ACTIVIDAD 1 → Enumera los roces de la convivencia que el texto sobre el perdón menciona a continuación de las palabras "pequeños o grandes roces".
ACTIVIDAD 2 → Retoma el texto sobre el perdón y continúalo a partir de su última oración.

TEXTO →
= = = = =
¿Cómo puede un hombre guardar rencor a otro y pedir al Señor la salud? No tiene compasión de su semejante, ¿y pide perdón de sus pecados? (1ª Lect.). También la pregunta de Pedro: “Señor, si mi hermano me ofende, ¿cuántas veces le tengo que perdonar? ¿Hasta siete veces?”
La contestación de Jesús: ¡Siempre!, nos recuerda que no hay excusas para cerrarse a la compresión de las debilidades ajenas. Además, la exagerada diferencia entre los dos deudores que el Maestro dibuja refuerza esta doctrina.
Al convivir en el hogar, en el trabajo, en los lugares de diversión o descanso, es inevitable que se produzcan pequeños o grandes roces: desaires, ingratitudes, olvidos, críticas..., que Dios quiere que perdonemos. “Esfuérzate, si es preciso, en perdonar siempre a quienes te ofendan, desde el primer instante, ya que, por grande que sea el perjuicio o la ofensa que te hagan, más te ha perdonado Dios a ti” (S. Josemaría Escrivá, Camino 452).
¡No adoremos el altar de la venganza y el desquite aunque sea en pequeñas dosis! En ese altar no está Dios. Él está en la Cruz con los brazos abiertos para acoger a todos, amigos y enemigos, y dar la vida por ellos. ¡Hemos de pedir al Señor que nos haga abiertos, comprensivos, tolerantes.., que nos dé un corazón lo más parecido al Suyo! Cristo es realista, toma al hombre como es. No tiene de él una visión seráfica ni una imagen pesimista, cree en la capacidad de mejora que en él puede operarse si se le ayuda con la disculpa o un dolorido silencio, con afecto sobrenatural y humano.
= = = = =
DATOS SIN PROCESAR →
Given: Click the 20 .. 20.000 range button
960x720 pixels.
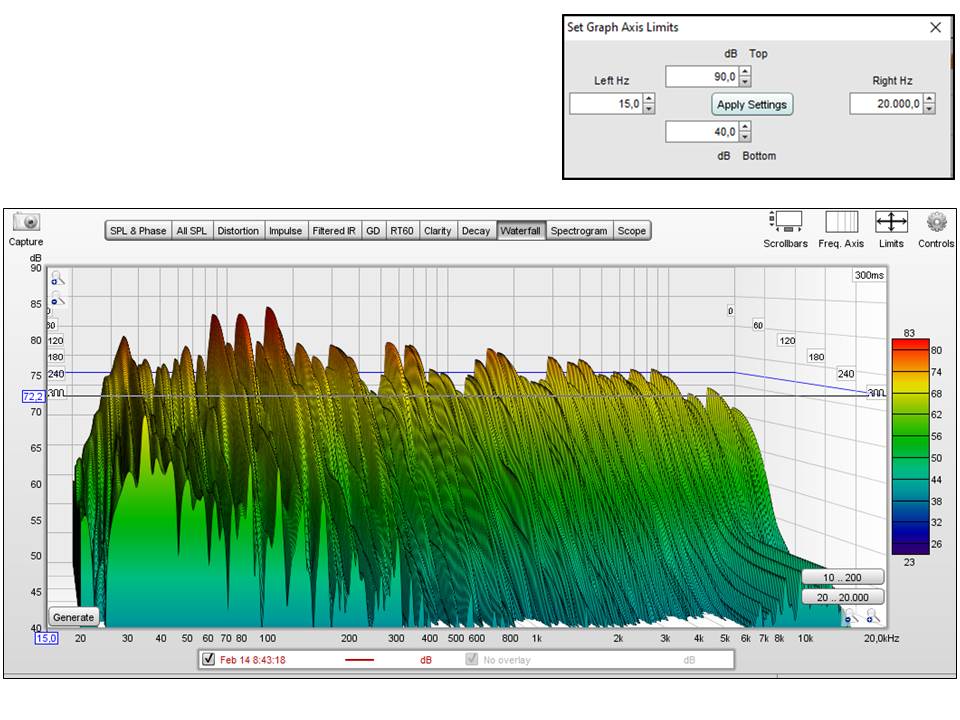Looking at the screenshot, I should [x=843, y=597].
= = = = =
RESULTADO 1 → Desaires, ingratitudes, olvidos y críticas.

RESULTADO 2 →
Las heridas que la vida familiar, profesional y social ha podido producir en nosotros, no cicatrizarán con el desquite o la venganza. Ese modo de conducirse -aunque adopte ese prolongado silencio acusatorio con el que pretendemos que los demás adviertan que su conducta no nos ha gustado- produce más heridas y agranda las ya existentes en una espiral sin freno. Es el amor en forma de perdón el que debe vendarlas para que cicatricen y curen. S. Pablo recuerda que el amor “no lleva cuentas del mal” (1 Cor 13,4-7).
Es importante que comprendamos que el gran perjudicado cuando nos negamos a perdonar, somos nosotros mismos. Si guardamos rencor, vivimos fuera de la esfera de Dios, no estamos en el círculo de los que Él ama y, además cultivamos en el fondo del alma un foco de pus, de odio y de resentimiento, que, como un cáncer, amargará nuestra existencia y nos llevará a la muerte, “porque el juicio será sin misericordia para el que no la practicó. La misericordia (en cambio) se ríe del juicio” (St 2,13).
Necesitamos convertirnos. Jesús espera un cambio en el modo de sentir y de vivir que nos libere de la ira y el enfado provocado por la ofensa, logrando que el alma pueda respirar a pleno pulmón. Entonces, el dolor y el daño sufrido, si persiste, convivirá con el sosiego interior, una paz y una alegría que es la resultante que, al perdonar, tienen los que se saben también perdonados por Dios.